The order was executed. The victim gave such a yell that Patrice’s blood froze in his veins. But, at the same moment, he became aware of something that had not struck him so far, or at least he had attached no significance to it. The prisoner’s hand, as the result of a sequence of little movements apparently due to nervous twitches, had seized the opposite edge of the table, while his arm rested on the marble top. And gradually, unseen by the torturers, all whose efforts were directed to keeping his legs in position, or by the leader, who was still engaged with Siméon, this hand opened a drawer which swung on a hinge, dipped into the drawer, took out a revolver and, resuming its original position with a jerk, hid the weapon in the chair.

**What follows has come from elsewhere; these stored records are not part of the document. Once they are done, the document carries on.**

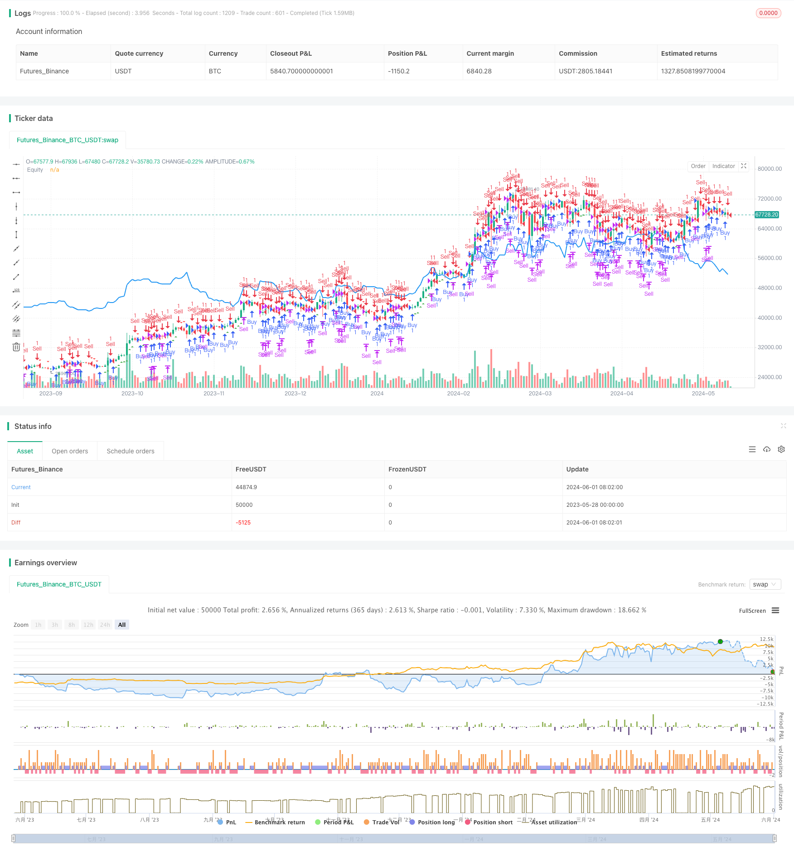Select the Fibonacci lines drawing tool
Screen dimensions: 794x856
16,333
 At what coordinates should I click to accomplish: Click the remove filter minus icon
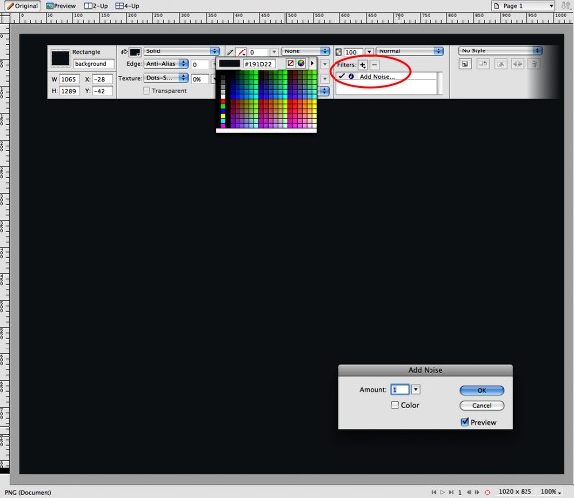pyautogui.click(x=374, y=65)
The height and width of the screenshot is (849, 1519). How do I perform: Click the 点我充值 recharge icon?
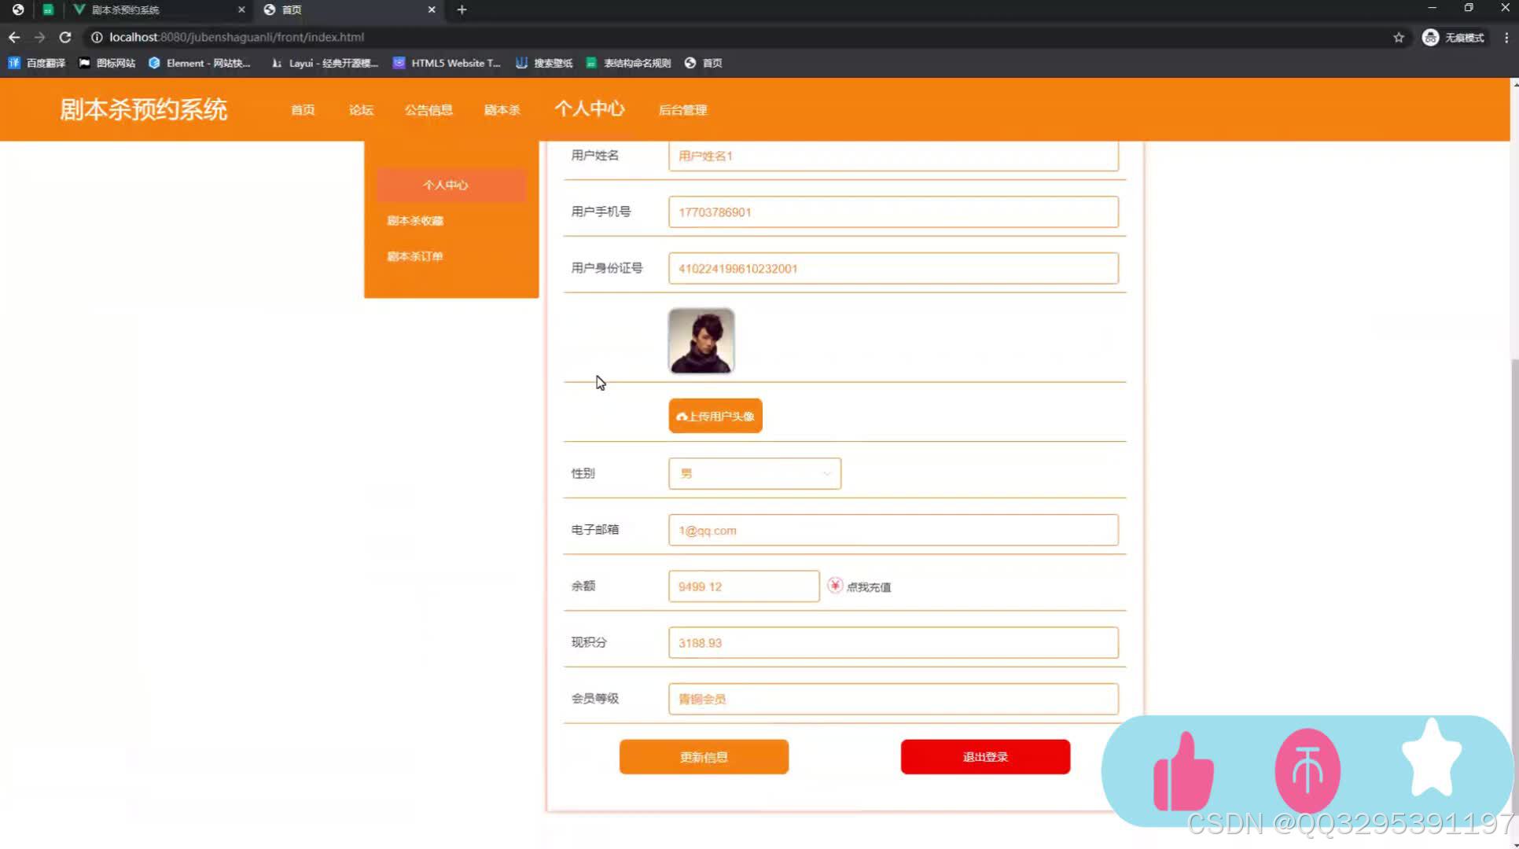click(x=833, y=585)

The act, or rather the intention which it indicated, was foolhardy in the extreme, for, when all was said, reduced to his present state of helplessness, the man could not hope for victory against five adversaries, all free and all armed. Nevertheless, as Patrice looked at the glass in which he beheld him, he saw a fierce determination pictured in the man’s face.
“Another two inches,” said Colonel Fakhi, as he walked back to the fireplace.

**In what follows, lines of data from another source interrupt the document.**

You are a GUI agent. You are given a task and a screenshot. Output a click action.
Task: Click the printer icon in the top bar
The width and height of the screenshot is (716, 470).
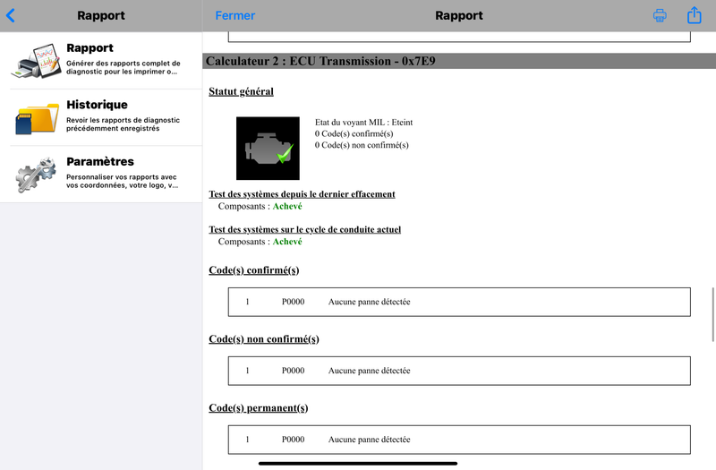(x=660, y=15)
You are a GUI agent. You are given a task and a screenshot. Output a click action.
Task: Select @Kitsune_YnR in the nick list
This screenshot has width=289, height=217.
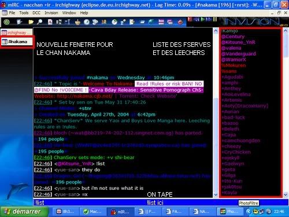(238, 42)
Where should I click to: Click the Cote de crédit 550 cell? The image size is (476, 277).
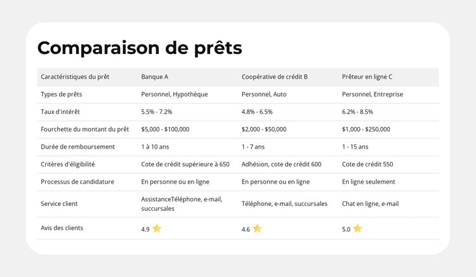tap(367, 164)
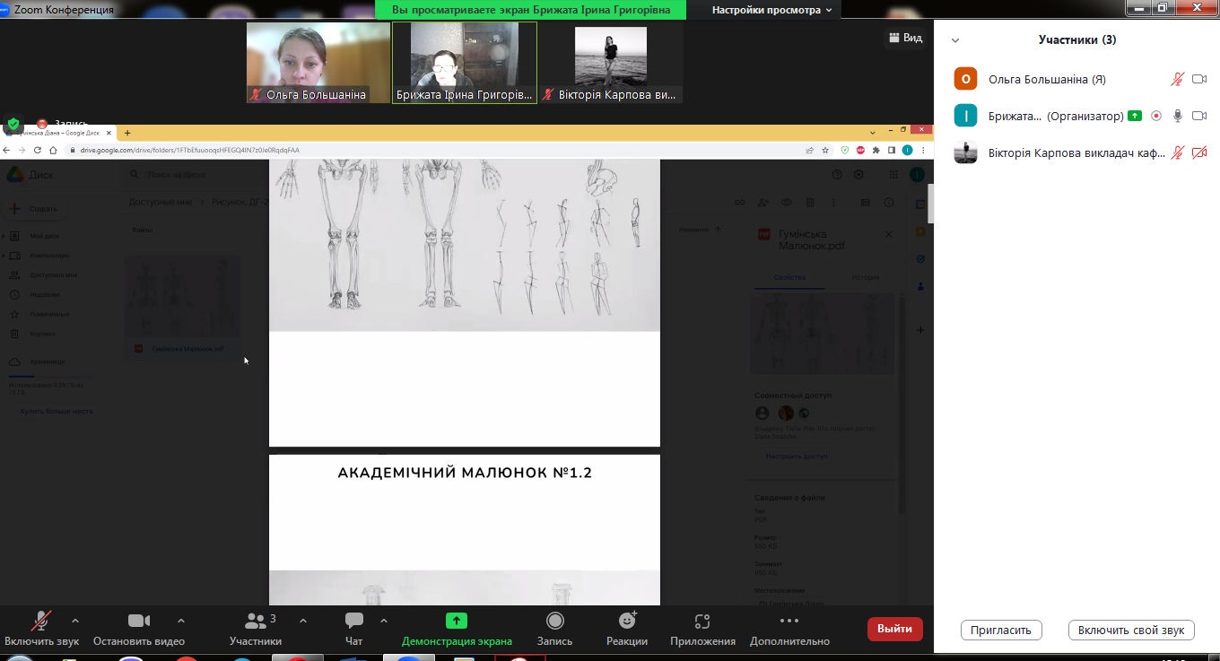Expand Настройки просмотра view options dropdown

(x=771, y=10)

He examined the condition of the flesh and said, with a laugh:
“The skin is blistering in places; the veins are ready to burst. Essarès Bey, you can’t be enjoying yourself, and it strikes me that you mean to do the right thing at last. Have you started scribbling yet? No? And don’t you mean to? Are you still hoping? Counting on your wife, perhaps? Come, come, you must see that, even if she has succeeded in escaping, she won’t say anything! Well, then, are you humbugging me, or what? . . .”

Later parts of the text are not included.